**STORED RECORDS**
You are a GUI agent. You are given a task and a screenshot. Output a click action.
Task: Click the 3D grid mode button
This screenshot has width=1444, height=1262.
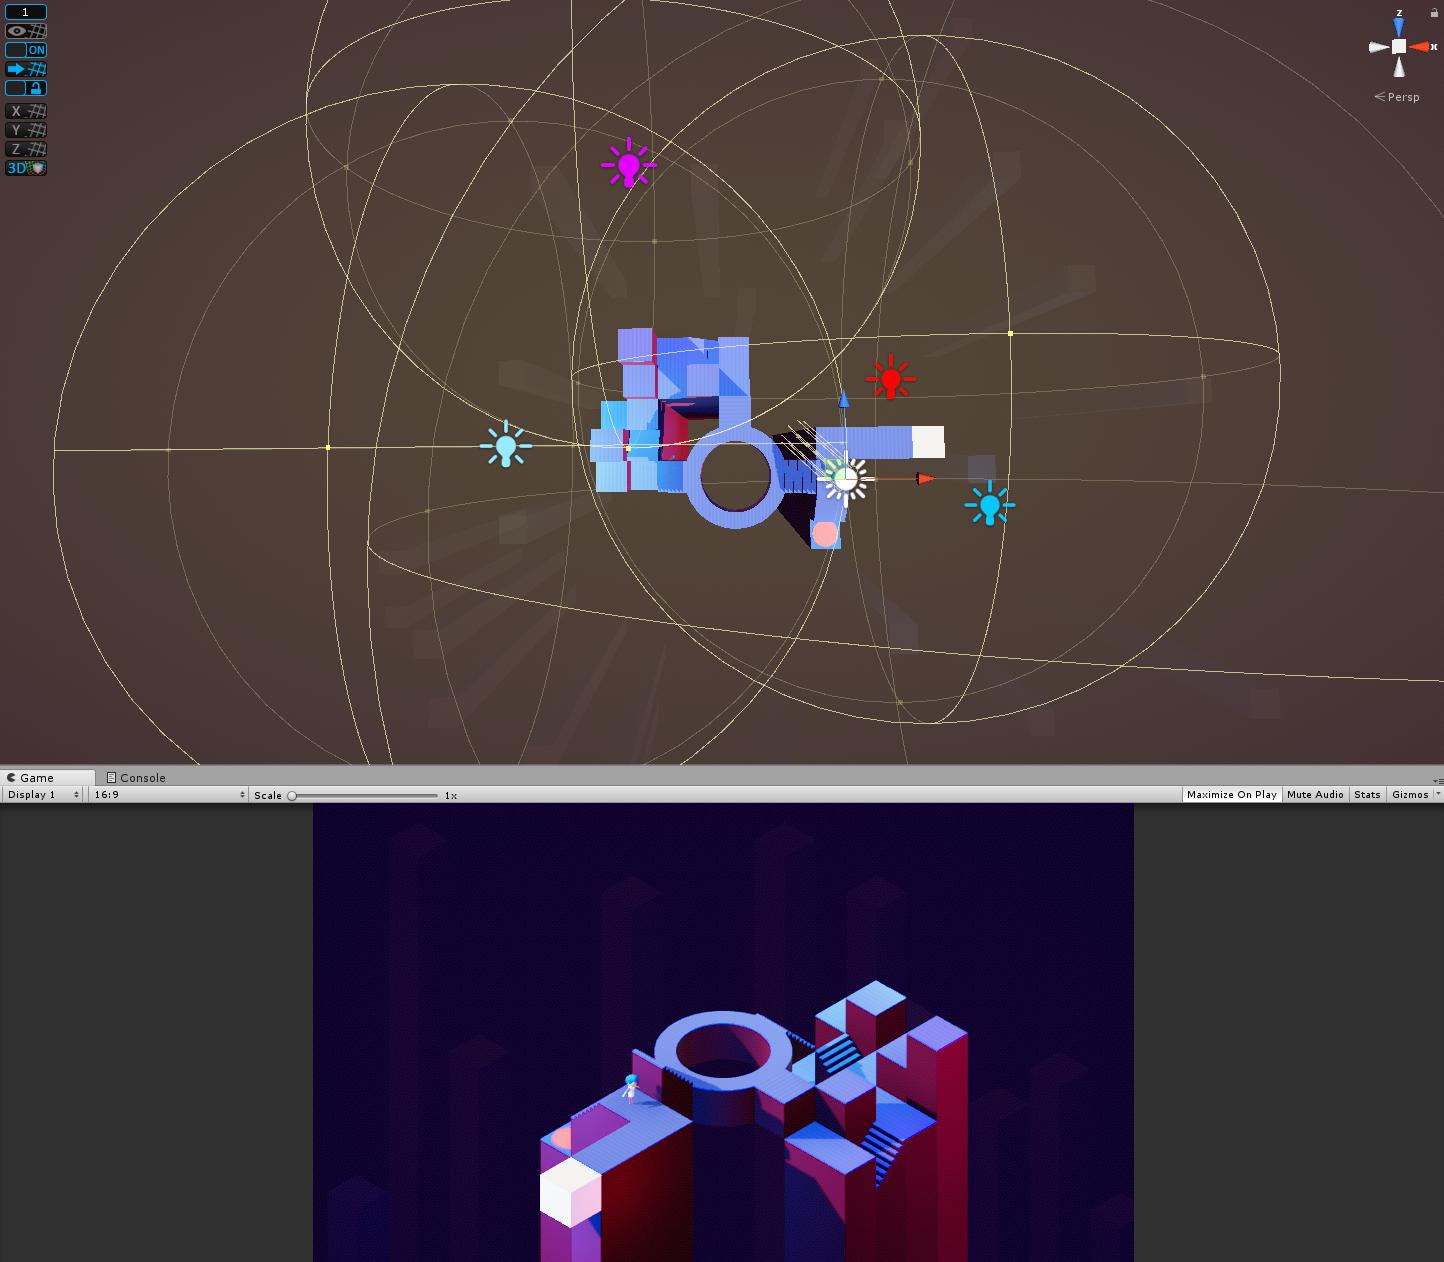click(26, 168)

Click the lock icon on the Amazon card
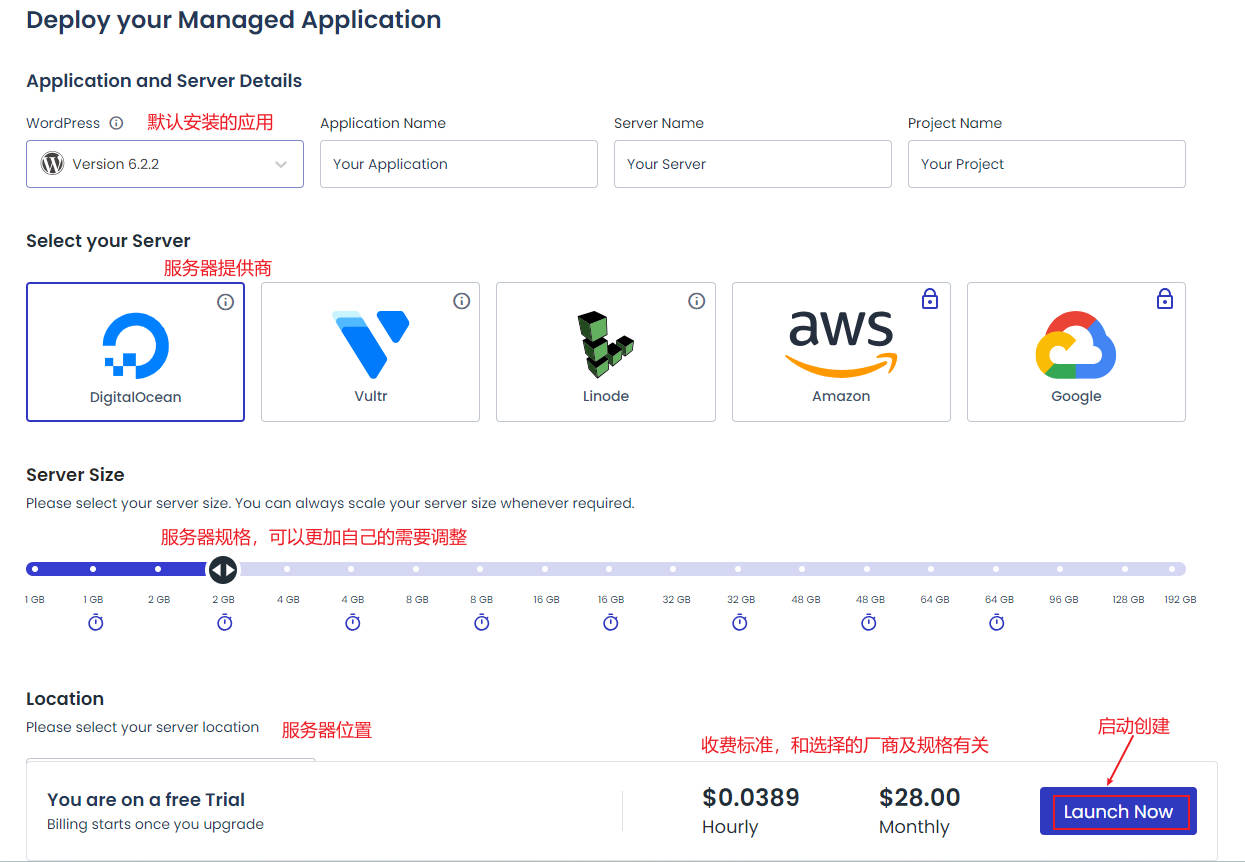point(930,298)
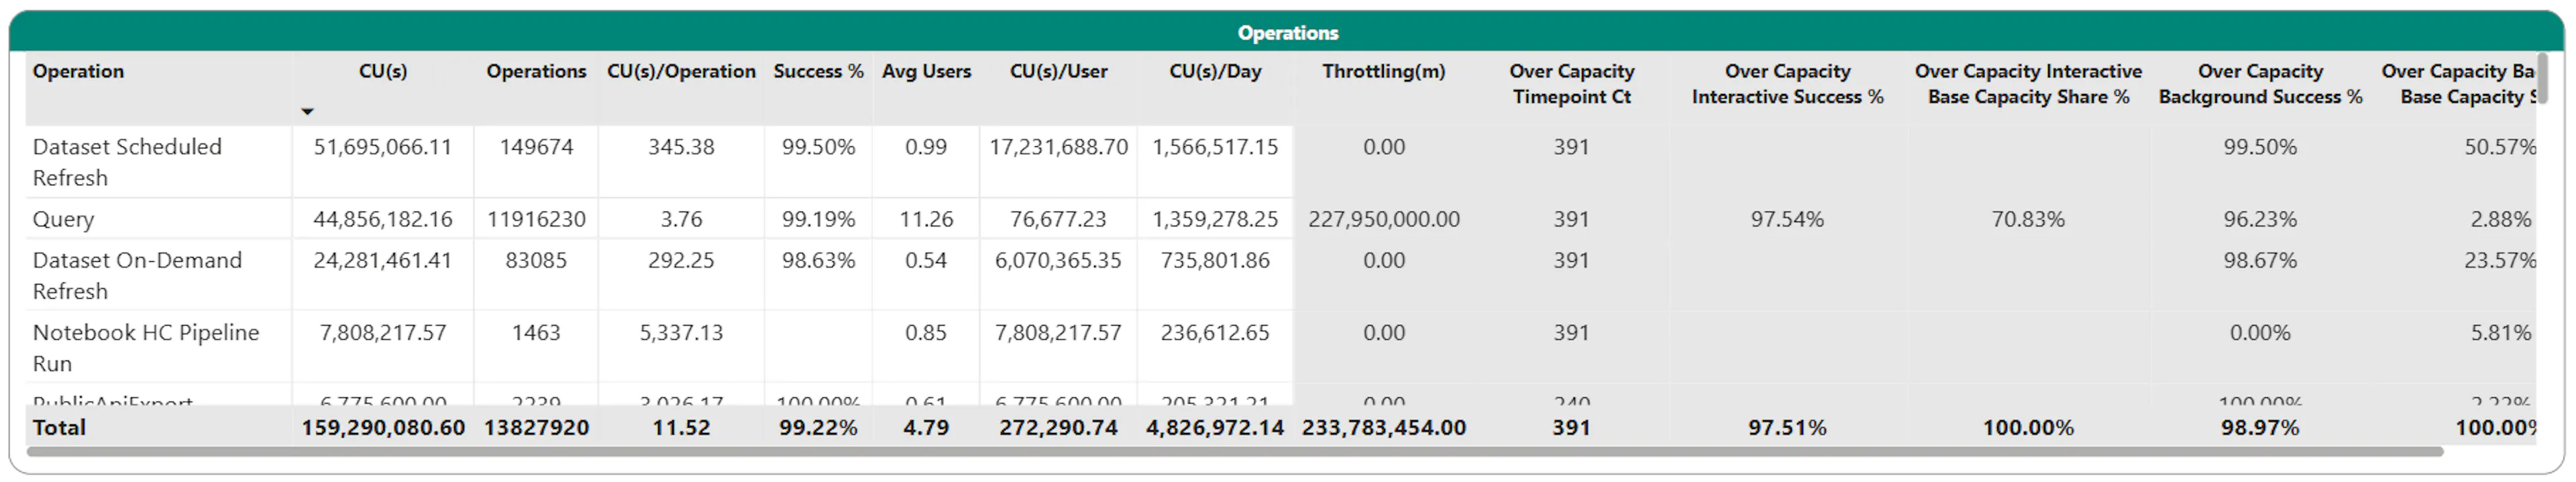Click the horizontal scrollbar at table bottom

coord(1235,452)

**WHAT IS EXPECTED**
Write out each of the rows above word for word, omitting the pictures.

**ANSWER TO THE EXERCISE**
You are a GUI agent. You are given a task and a screenshot. Output a click action.
Task: Click the 3D grid mode button
This screenshot has width=1444, height=1262.
click(26, 168)

Click the lock icon on the Amazon card
point(930,298)
Click the horizontal scrollbar at table bottom

coord(1235,452)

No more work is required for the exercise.